New Plymouth's decision to throw the district open to freedom campers has angered residents, visitors and local businesses.
In a surprise move, the council has scrapped an existing ban on freedom camping in vehicles without toilets and tossed out proposed limits on the number of motorhomes at sensitive sites.
Peter Crawford, who leases the Fitzroy Beach and Belt Road motorcamps from the New Plymouth District Council, was horrified the council had rolled out the welcome mat to freedom campers.
He was worried about the impact of the open-door policy.
"My biggest fear is long-term once our country and our region has been laid out and explored and over-run - sort of used and disposed of.
"Longer term will people still want to come back and will the residents want them back?"
Mr Crawford said the council's approach would attract the wrong type of tourist and risked a public backlash similar to that experienced in the South Island.

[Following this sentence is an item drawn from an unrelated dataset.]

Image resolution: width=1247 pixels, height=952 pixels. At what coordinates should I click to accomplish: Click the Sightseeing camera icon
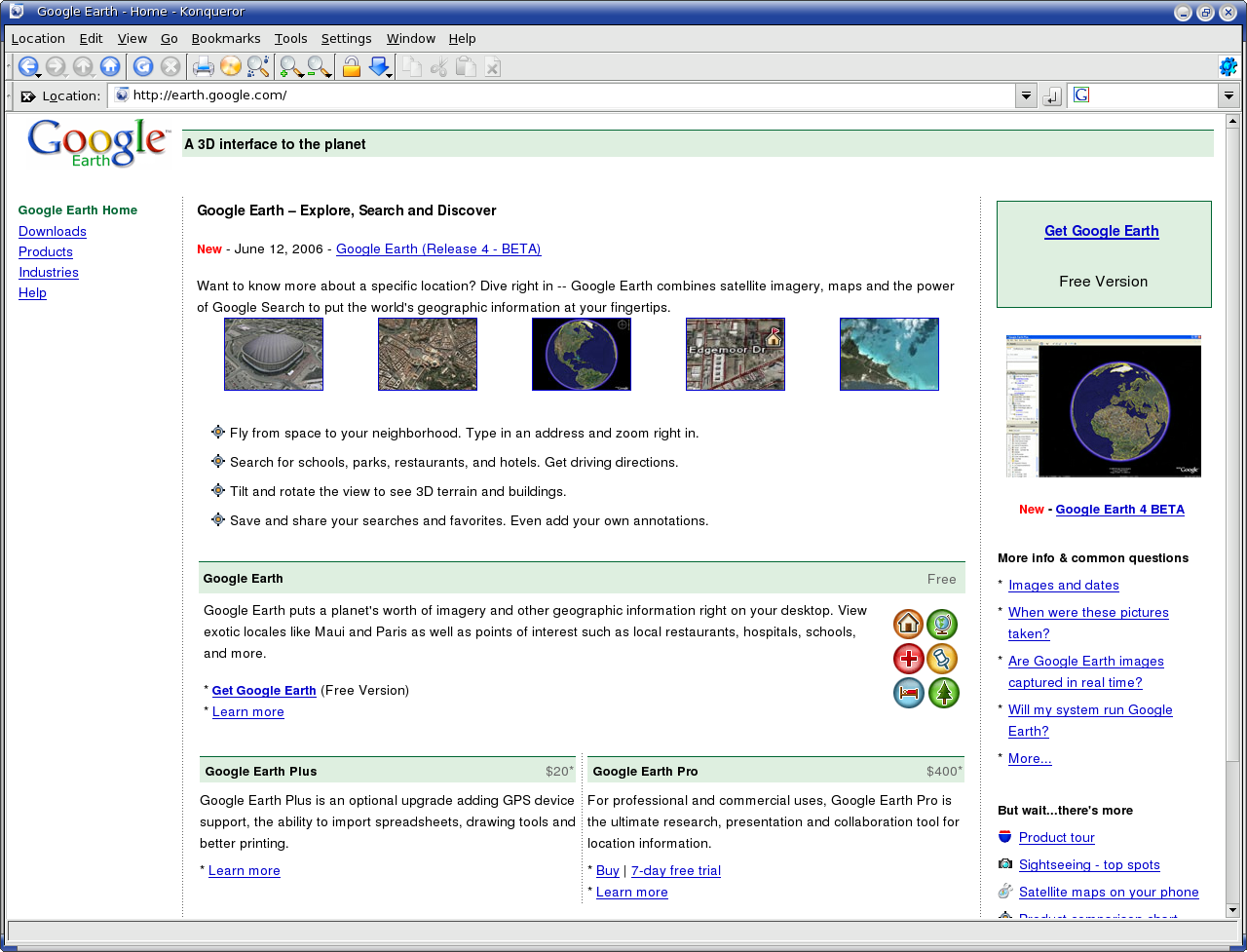[x=1004, y=863]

"Eventually our residents will say 'enough's enough, lets close up.
"Some councillors believe we should be open for business but we already are.
"If they want to expose us then I think that is a problem because eventually our residents will say 'nah, we're no longer open for business. We don't want new people coming'."
Bernard lives in Kawaroa, an area popular with freedom campers.
A five vehicle limit had been proposed for the reserve, but now it would now be open to everyone all year long.
Bernard was not thrilled.
"You see all sorts of things. Like I mean there are toilets and showers there, but then it gets abused.
"You find lots and lots of rubbish around the place. There's a black rubbish bag in the middle of the pohutukawa and it's got camping rubbish in it."
Surfers are also baffled that the popular Waiwhakaiho Rivermouth has no restrictions.
New Plymouth Surfriders Club president Daisy Day said access was already difficult.
"It's pretty chocka and there's very few surfers it seems to just be the people who know they can use that area to park and it's very, very congested so we're all fighting for carparks now."
Warren and Jean Davis from Tauranga endured a sleepless night in their caravan at Waiwhakaiho and said they would not be going back.
"We believe the council has definitely made the wrong decision. There was a car next door to ours last night.
"They were obviously smoking dope because I could smell it. It was really sweet.
"I had a headache and didn't get to sleep until gone 4am, so sorry it's just wrong."
Councillor Shaun Biesek, who drafted the new freedom camping bylaw, said it was about preserving the Kiwi lifestyle for everyone.
"It's also for our local people so that if they want to go down and sleep in their vehicle and catch a surf or a fish the following morning or whitebait or whatever they can do that.
"It's not making what they are doing illegal which is what we have done for many years anyway."
Down at the beach, French freedom camper Shirley Sevegrand was happy about the move.
"That is very good because we don't have a self-contained vehicle so we always look for a park and it's not very easy to sleep everywhere.
"Yeah so that's good news for us travellers because New Zealand is very expensive."
But Briton Adam Heason understood why people might want to ban freedom campers.
"To be honest people are taking advantage of the situation over here a lot. I mean we see campers all the time not looking after the environment.
"People that are non-self-contained that are just pouring stuff into the bushes and all sorts and I can see why a law need to be introduced to deal with it really."
The new bylaw only permits three-day stays and includes restrictions at three busy beaches during the peak season and these can now be enforced through fines.
It will be reviewed early in the new year.